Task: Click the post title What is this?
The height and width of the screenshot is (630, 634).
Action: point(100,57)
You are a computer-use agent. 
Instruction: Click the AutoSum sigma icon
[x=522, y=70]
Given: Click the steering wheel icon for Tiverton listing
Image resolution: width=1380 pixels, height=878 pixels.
****************
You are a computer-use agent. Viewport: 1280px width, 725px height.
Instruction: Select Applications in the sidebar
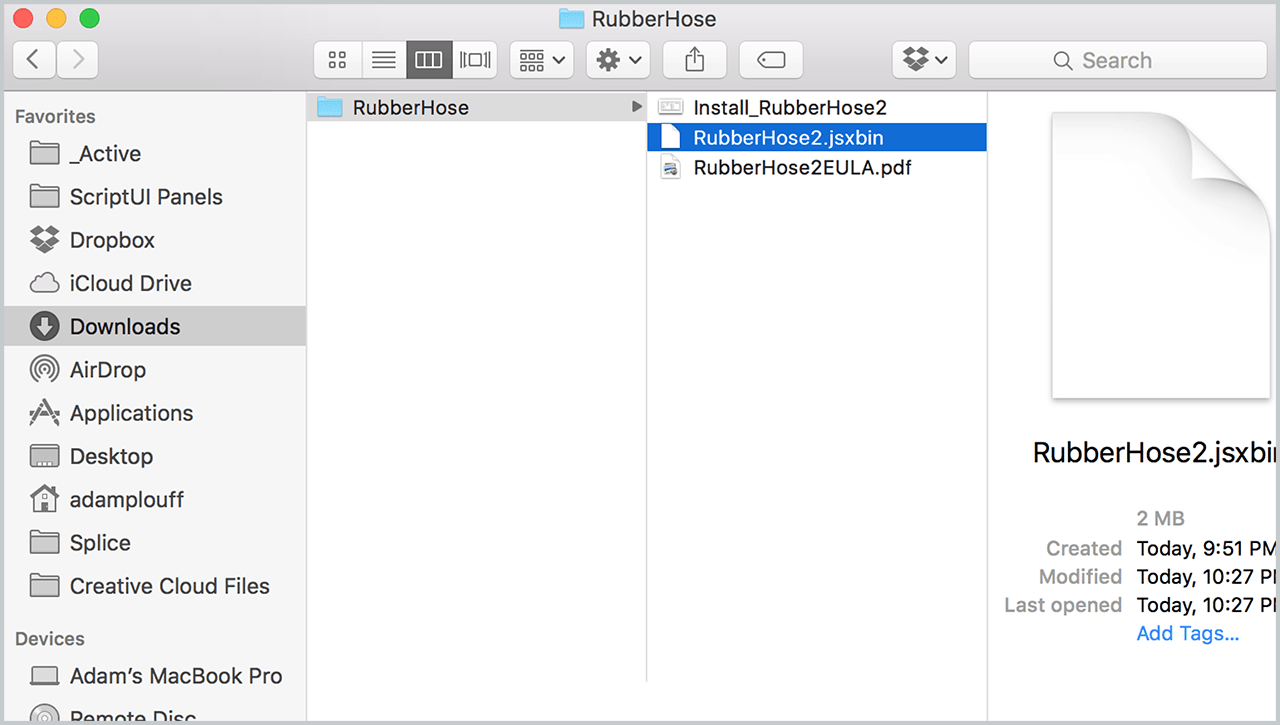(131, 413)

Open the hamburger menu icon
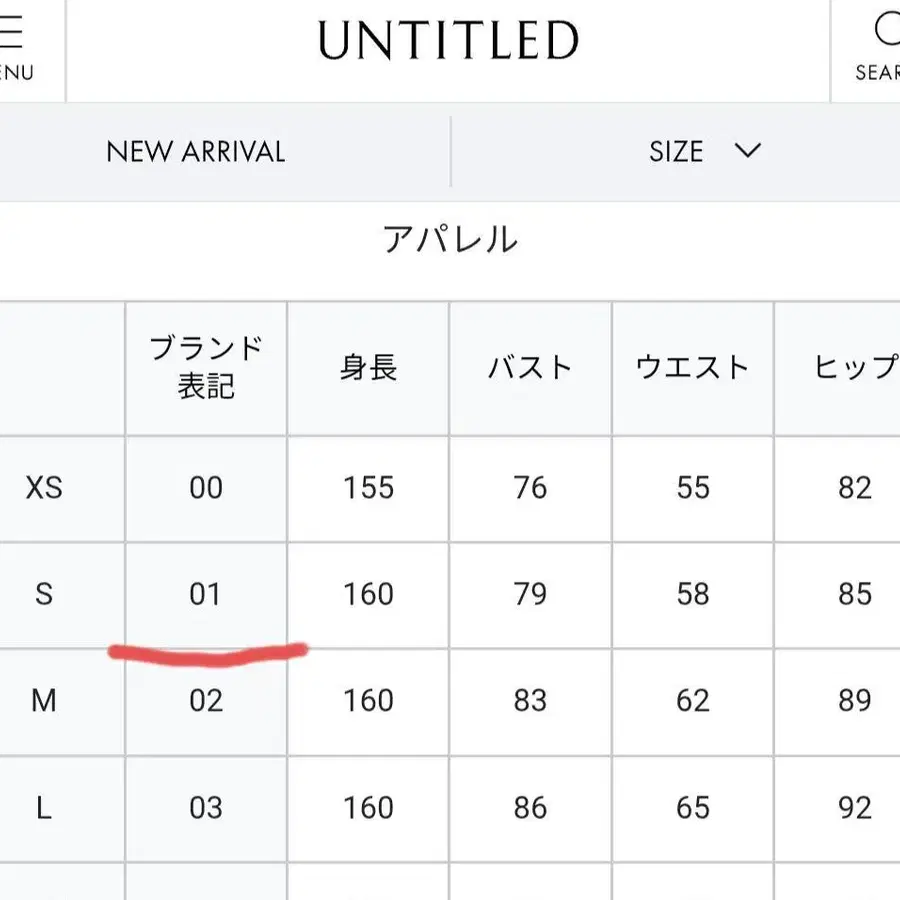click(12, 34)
****************
--- Exercise description ---
Copy out the material between the line containing "Task: Click the post title What is this?" and the line containing "Image resolution: width=1380", inclusive.

--- Correct output ---
Task: Click the post title What is this?
The height and width of the screenshot is (630, 634).
Action: point(100,57)
You are a computer-use agent. 
Instruction: Click the AutoSum sigma icon
[x=522, y=70]
Given: Click the steering wheel icon for Tiverton listing
Image resolution: width=1380 pixels, height=878 pixels.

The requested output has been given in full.